Au premier abord, je ne partageais guère de points communs avec le héros de Sexagénaire. À la retraire, replié dans la campagne, Roland passe son temps entre le jardinage et les sites de rencontres. Parce que le bougre veut chopper, désirant profiter de ses dernières années en forme pour jouir de la vie. Sincèrement ? J’avais un peu peur avant de me plonger dans l’ouvrage de monsieur Braitberg pour tomber sur une version masculine et poivre-et-sel de chick-lit légère. Si tu es un habitué de cet espace, ami-lecteur, tu t’es peut-être aperçu que le genre en question ne m’intéresse pas, malgré mon goût pour toute forme de littérature dite sentimentale. Du coup, une fois reçu le bouquin, j’avoue que je me suis un tantinet interrogée sur la pertinence de mon choix. Mais qu’en est-il au terme de ma lecture ?

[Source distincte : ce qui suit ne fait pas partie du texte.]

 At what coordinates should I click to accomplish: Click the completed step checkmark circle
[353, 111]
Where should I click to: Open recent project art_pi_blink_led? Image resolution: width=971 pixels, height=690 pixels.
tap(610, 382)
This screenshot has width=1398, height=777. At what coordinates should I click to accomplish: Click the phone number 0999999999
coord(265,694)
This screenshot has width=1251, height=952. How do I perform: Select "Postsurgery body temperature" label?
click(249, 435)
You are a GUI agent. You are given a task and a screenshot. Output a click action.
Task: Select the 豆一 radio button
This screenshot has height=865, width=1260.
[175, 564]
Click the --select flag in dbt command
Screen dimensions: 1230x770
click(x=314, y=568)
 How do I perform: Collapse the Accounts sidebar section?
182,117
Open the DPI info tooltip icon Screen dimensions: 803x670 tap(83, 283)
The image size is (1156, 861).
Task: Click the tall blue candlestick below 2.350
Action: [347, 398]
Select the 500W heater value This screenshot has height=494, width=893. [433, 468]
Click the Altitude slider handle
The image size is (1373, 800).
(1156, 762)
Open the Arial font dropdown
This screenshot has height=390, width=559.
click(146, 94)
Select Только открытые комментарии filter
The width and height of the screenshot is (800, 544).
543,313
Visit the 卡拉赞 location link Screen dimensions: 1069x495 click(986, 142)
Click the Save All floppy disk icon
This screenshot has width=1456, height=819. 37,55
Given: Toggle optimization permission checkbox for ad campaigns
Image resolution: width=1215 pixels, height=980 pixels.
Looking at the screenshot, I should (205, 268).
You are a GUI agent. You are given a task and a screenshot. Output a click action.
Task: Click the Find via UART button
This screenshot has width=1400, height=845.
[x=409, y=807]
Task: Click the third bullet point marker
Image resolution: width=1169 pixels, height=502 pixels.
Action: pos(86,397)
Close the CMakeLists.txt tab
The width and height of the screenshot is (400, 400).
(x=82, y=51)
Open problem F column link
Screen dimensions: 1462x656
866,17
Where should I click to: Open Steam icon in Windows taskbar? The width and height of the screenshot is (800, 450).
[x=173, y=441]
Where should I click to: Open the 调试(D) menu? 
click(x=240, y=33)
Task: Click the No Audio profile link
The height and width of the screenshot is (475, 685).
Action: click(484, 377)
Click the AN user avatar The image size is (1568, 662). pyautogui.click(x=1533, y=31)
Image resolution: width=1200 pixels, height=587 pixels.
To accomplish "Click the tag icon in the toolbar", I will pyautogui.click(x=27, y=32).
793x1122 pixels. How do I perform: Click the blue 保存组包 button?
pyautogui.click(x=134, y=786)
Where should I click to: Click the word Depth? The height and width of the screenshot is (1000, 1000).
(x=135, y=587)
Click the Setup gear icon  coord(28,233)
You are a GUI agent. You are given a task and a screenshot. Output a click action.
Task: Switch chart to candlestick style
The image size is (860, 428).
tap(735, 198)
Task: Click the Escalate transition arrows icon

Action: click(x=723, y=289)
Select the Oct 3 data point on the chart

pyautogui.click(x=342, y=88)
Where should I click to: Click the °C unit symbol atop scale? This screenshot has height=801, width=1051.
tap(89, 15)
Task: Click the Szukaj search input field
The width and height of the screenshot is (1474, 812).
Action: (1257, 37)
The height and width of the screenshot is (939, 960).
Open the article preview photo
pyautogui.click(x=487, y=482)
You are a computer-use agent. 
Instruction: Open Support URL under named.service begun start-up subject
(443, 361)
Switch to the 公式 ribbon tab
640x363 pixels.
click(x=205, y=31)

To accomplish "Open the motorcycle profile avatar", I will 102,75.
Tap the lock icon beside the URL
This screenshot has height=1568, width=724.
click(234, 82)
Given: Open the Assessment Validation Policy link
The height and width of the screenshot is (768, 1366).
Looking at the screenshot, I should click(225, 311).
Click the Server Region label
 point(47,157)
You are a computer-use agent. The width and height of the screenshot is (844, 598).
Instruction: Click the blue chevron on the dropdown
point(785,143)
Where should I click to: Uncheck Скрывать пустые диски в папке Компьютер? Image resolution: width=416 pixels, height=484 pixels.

Truculent. Voilà le mot qui est resté dans mon esprit tout au long de Sexagénaire. Son personnage principal est truculent. Insupportable aussi, à se concentrer à ce point sur sa queue. Un héros attachant malgré son obsession pour le sexe, son égoïsme et son féminisme discutable. J’aurais pu facilement détester ce Roland aux relents amers et cyniques. Pourtant je l’ai adoré. Parce qu’il est drôle, provocateur dans sa franchise, vulnérable aussi, d’une manière bourrue. Dès les premières pages je me suis marrée, et c’est suffisamment rare lorsque je lis pour que cela me réjouisse fortement. Ainsi le héros explique qu’il n’aime plus trop traîner avec ses amis depuis qu’il est vieux. Et là de décrire combien ce sont des bobos :
Ils sont tous allergiques au gluten, voient des fachos partout et traitent de pervers narcissique toute personne qui les contrarie. Page 12
Au fil des pages, j’ai eu envie de noter nombres de citations tellement je les ai trouvées mordantes. Un exemple ? Voici :
On dira ce qu’on voudra mais l’Histoire devrait rendre hommage à Valery Giscard d’Estaing d’avoir libéré le cul en images. Son élection en 1974 fut un petit pas pour la droite libérale mais un grand pas pour la branlette ! Page 22
Ou encore lorsque Roland décide de s’inscrire à un site de rencontres et qu’il explique combien cela est profitable du point de vu du fric :
Je peux encore m’offrir ça. Si je n’arrive à en chopper qu’une, même si elle n’est pas terrible, ce sera bien plus économique que d’aller aux putes. Page 30
La plume de monsieur Braitberg est la grande qualité de son ouvrage, une plume très talentueuse quand il s’agit de dépeindre un personnage, de nous faire profiter de sa vision du monde. Le narrateur est sans pitié dans ses monologues, intérieurs ou non. Enfin, l’auteur parvient à rendre son héros à la fois magnifique et pitoyable. Bref, de ce point de vu, un vrai coup de cœur !
En dépit de l’enthousiasme que je viens de partager, Sexagénaire ne décrochera pas le prix de l’excellence. Car l’histoire en elle-même, et particulièrement le dénouement, m’ont semblé de simples prétextes pour mettre en scène le personnage de Roland. Puis le coup de l’arroseur arrosé – je ne dévoile rien puisque la formule « tel est pris qui croyait prendre » figure sur la quatrième de couverture – est franchement trop facile. Surtout emmené avec maladresse.
Malgré tout, j’ai énormément apprécié ma lecture car il est rare, trop rare, qu’un livre parvienne à me faire rire. Rien que pour cela, et si tu es sensible au genre d’humour entrevu dans les quelques citations figurant dans ma bafouille, je ne peux que te recommander le roman de Jean-Moïse Braitberg.